Nearly everything at the Gearhart Hotel revolves around those famous links, even the décor. But as befits a McMenamins, it’s done in a typically idiosyncratic fashion. “McMenamins is passionate about art, food, fun… history, beer and the nontraditional, and aims to celebrate all of those things in each of our locations,” says Tim Hill, the resident McMenamins historian.
Here, the room names are inspired by chapters of a classic book called “The Mystery of Golf” by Arnold Haultain, which was published in 1910, and whose wit and philosophical lyricism makes it something of a golfing “Tao Te Ching.” Our room is called “Lucubrations” (or “meditations,” in non-philosophy-speak). I spy a quote in the hallway on the way to our room that helps me enter an appropriate frame of mind. “Three things there are as unfathomable as they are fascinating to the masculine mind: metaphysics, golf and the feminine heart,” states Haultain.
“The Germans, I believe, pretend to have solved some of the riddles of the first. And the French to have unraveled some of the intricacies of the last; will someone tell us wherein lies the extraordinary fascination of golf?” Arresting thoughts, both golf-related and not, to ponder from our balcony as we look at the sun setting over the course.
Dinner at the pub is a cozy affair. Groups cluster around the fireplace, but the large, horseshoe-shaped bar is equally lively. We taste several of the spirits distilled at the Edgefield, like the Herbal Liqueur No. 7, redolent of cinnamon and mint, and the sweet, citrusy Monkey Puzzle, a malt whiskey with blackberry honey.
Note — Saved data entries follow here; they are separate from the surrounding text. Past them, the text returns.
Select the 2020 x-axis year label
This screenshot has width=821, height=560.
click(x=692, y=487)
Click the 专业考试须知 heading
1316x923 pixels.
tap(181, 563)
By the time our dinner arrives—asparagus soup and crab cakes, Cajun tots, a blue cheese burger—I’ve settled on the seasonal. The Sleepy Hallow Nut brown is a warm russet color, a malty and extremely drinkable classic beer that is reputed to have been the ale that Ichabod Crane drank before his fateful encounter with the Headless Horseman. Whatever its connotations, it is the perfect choice to chase away the chilly ocean breezes just outside the pub’s door.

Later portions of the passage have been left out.